Home, Optimizer, Benchmarks, Server Systems, Systems Architecture, Processors, Storage,
Storage Overview, System View of Storage, SQL Server View of Storage, File Layout,

File Layout

Having set most of the base, we can now discuss the strategies behind configuring the storage system. The most fundamental is probably that the traffic for each LUN must travel through a specific path. So on FC, do not plan on having more than 320-360MB/sec per LUN. EMC documents say that traffic can go on both loops of the FC pair, meaning 720MB/sec. I may have not interpreted this correctly, so verify this. The traffic to LUNs must be properly distributed over the available paths and HBAs with adjustments for the PCI-E slot bandwidth.

In the past, I have seen approximately 11MB/sec per disk in running a table scan on a SAN storage system. This works out to 175 x 64KB IOs, meaning the storage is issuing 64K IOs serially instead of taking advantage of the sequential capabilities of the disk drive.

The EMC whitepaper h5548 "Deploying EMC CLARiiON CX4-960 for Data Warehouse/Decision Support System (DSS) Workloads" states:
number of key FLARE changes have been included in release 28, the array system software release in support of the CX4 family, to ensure that we can drive the underlying disk drives to the considerably higher level of data delivery rate using the "thin" RAID striping configurations.
Thin RAID is described as a RAID group with few drives.

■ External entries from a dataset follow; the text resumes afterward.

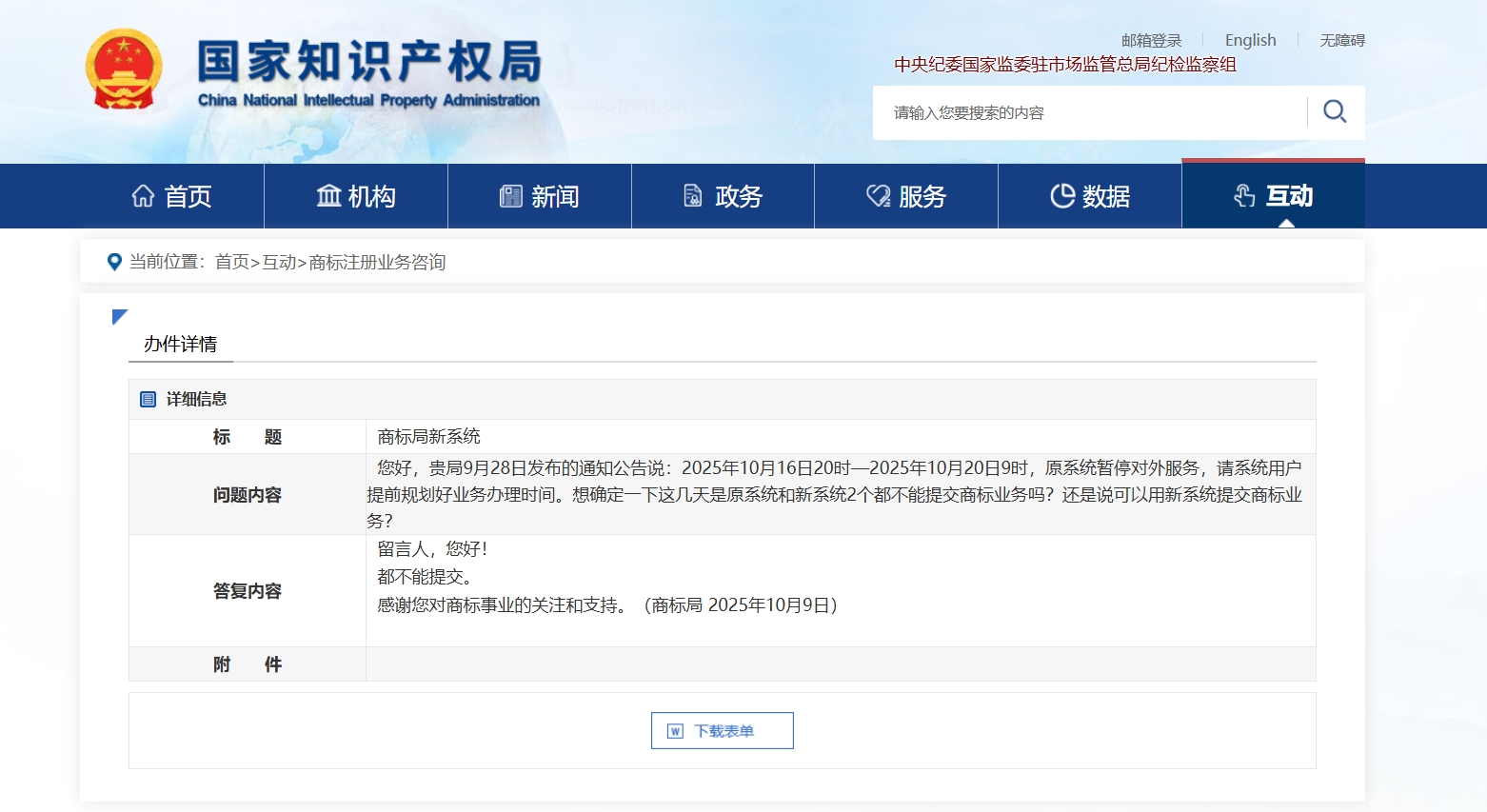The height and width of the screenshot is (812, 1487).
Task: Select the 办件详情 tab heading
Action: point(180,344)
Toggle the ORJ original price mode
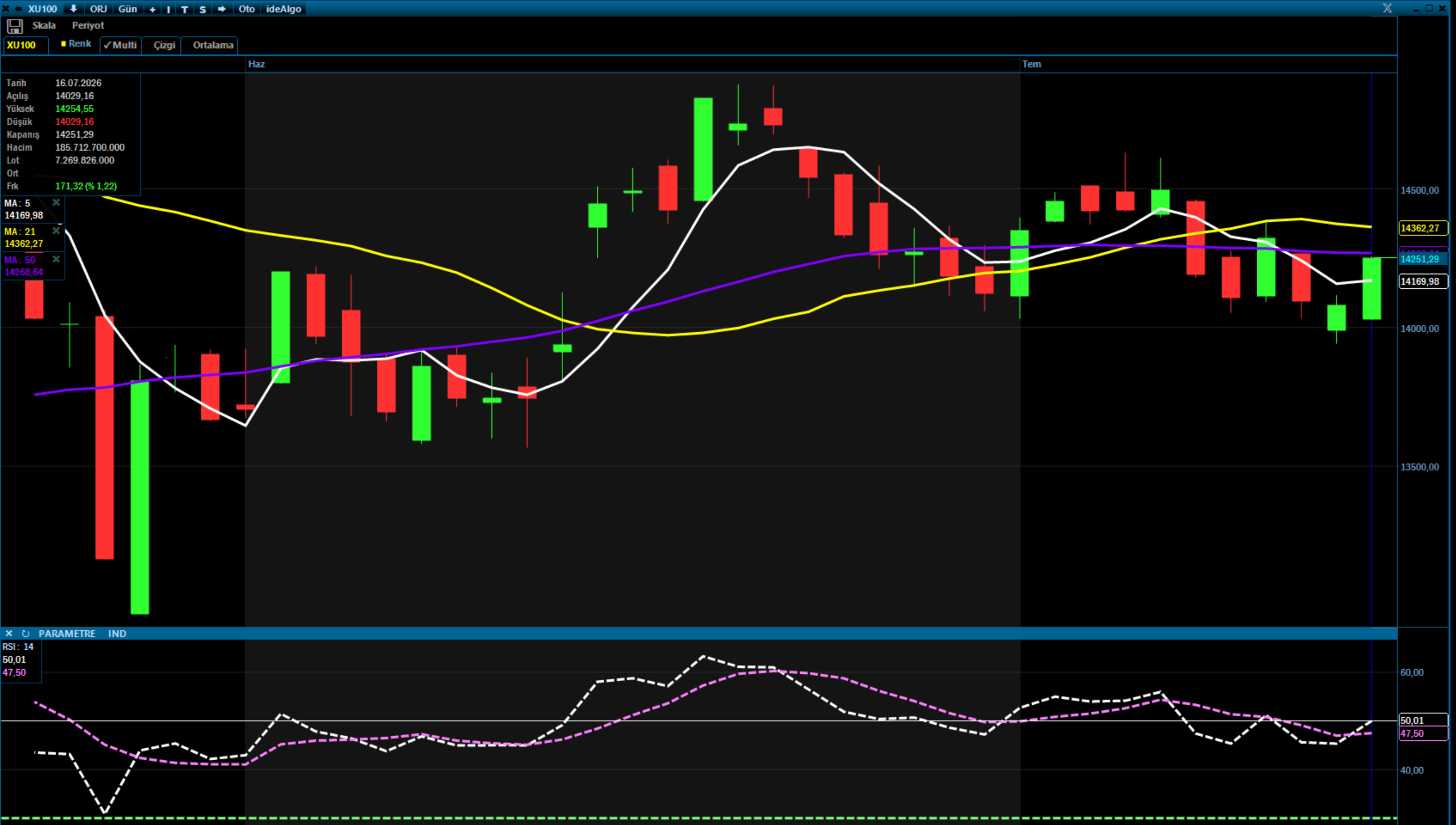 [x=98, y=9]
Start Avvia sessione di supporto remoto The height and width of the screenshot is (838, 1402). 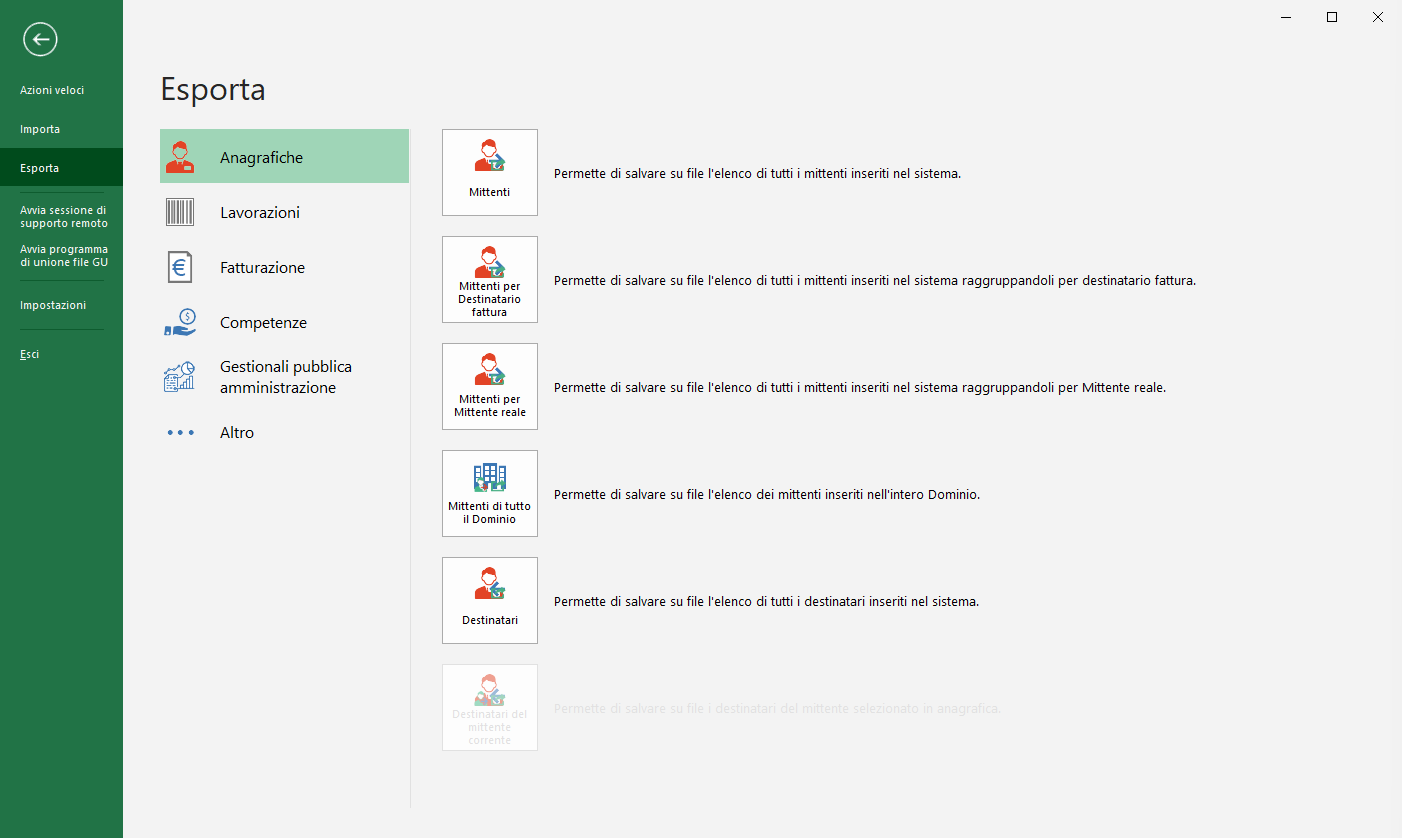[x=63, y=217]
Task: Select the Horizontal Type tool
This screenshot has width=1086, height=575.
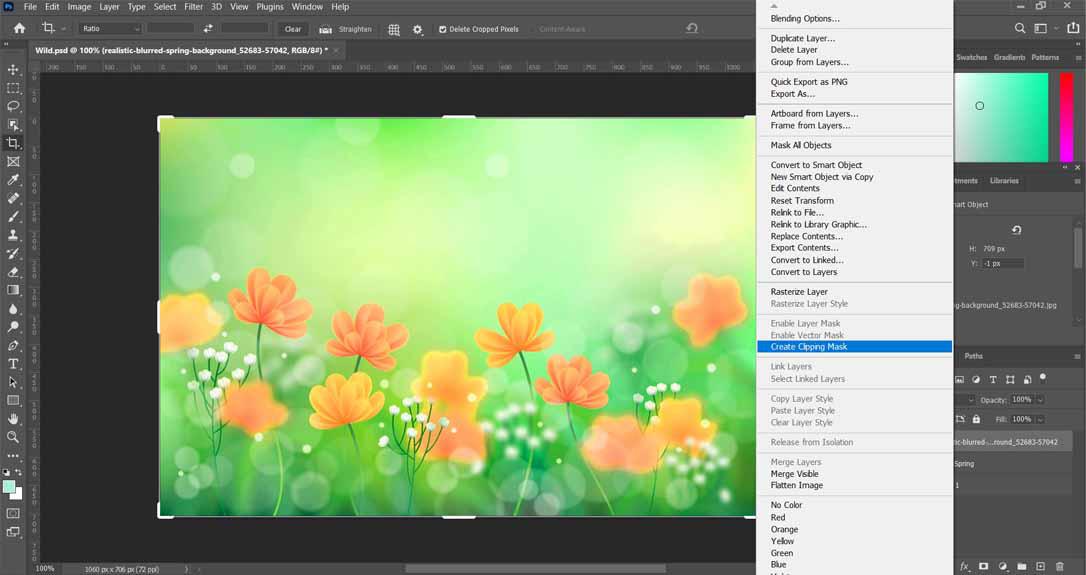Action: [x=13, y=364]
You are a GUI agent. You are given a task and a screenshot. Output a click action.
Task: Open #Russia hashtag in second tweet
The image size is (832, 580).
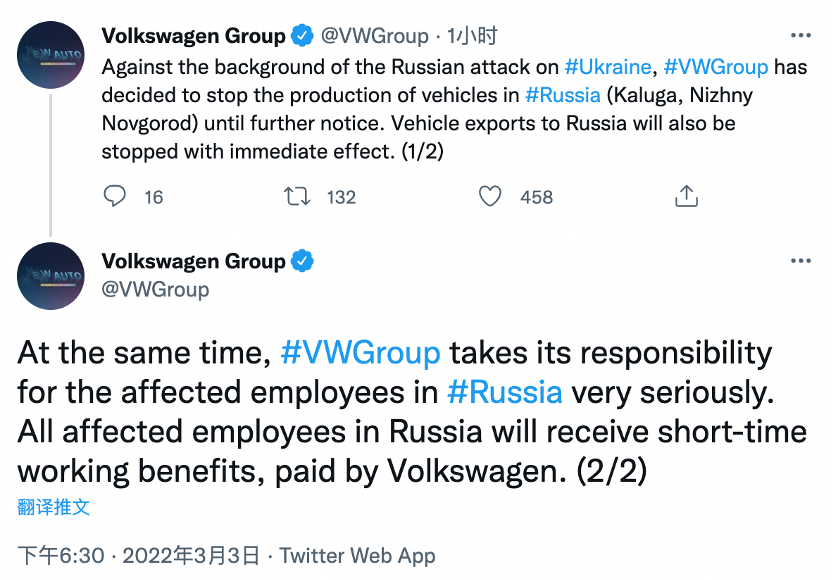(x=504, y=391)
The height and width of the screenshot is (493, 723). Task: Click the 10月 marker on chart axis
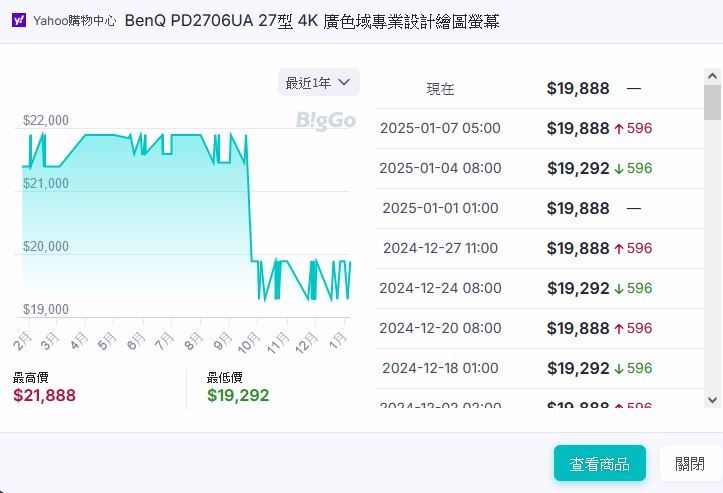coord(249,343)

Later the EMC paper advocates 2+1R5 or 2+2R6, in contrast with Microsoft FTDW which advocates 1+1 RAID 1.

The Microsoft FTDW documents also statement 100MB/sec per disk is possible. It would then take only 8 disks in one DAE to saturate a FC loop pair. My assertion is that even DW is not always true sequential, so a more reasonable target is 15 disks in one DAE, 2 DAE in one 4Gb/s FC loop pair. If the 720MB/sec per loop pair can be achieved, this works out to 24MB/sec per disk.

If there ever is 8Gb/s FC on the back-end, it would be desirable to continue with 2 DAE per loop pair averaging 48MB/sec per disk.

A direct attach storage system has no problems in aggregating disk drive sequential performance. In the past, I have place 15 disks in a single enclosure on a 3Gb/s x4 SAS port for 800MB/sec. Today, perhaps 12 disks on a 6Gb/s x4 SAS port works well with the 12 disk enclosures, or splitting the 24 disk SFF enclosure into two.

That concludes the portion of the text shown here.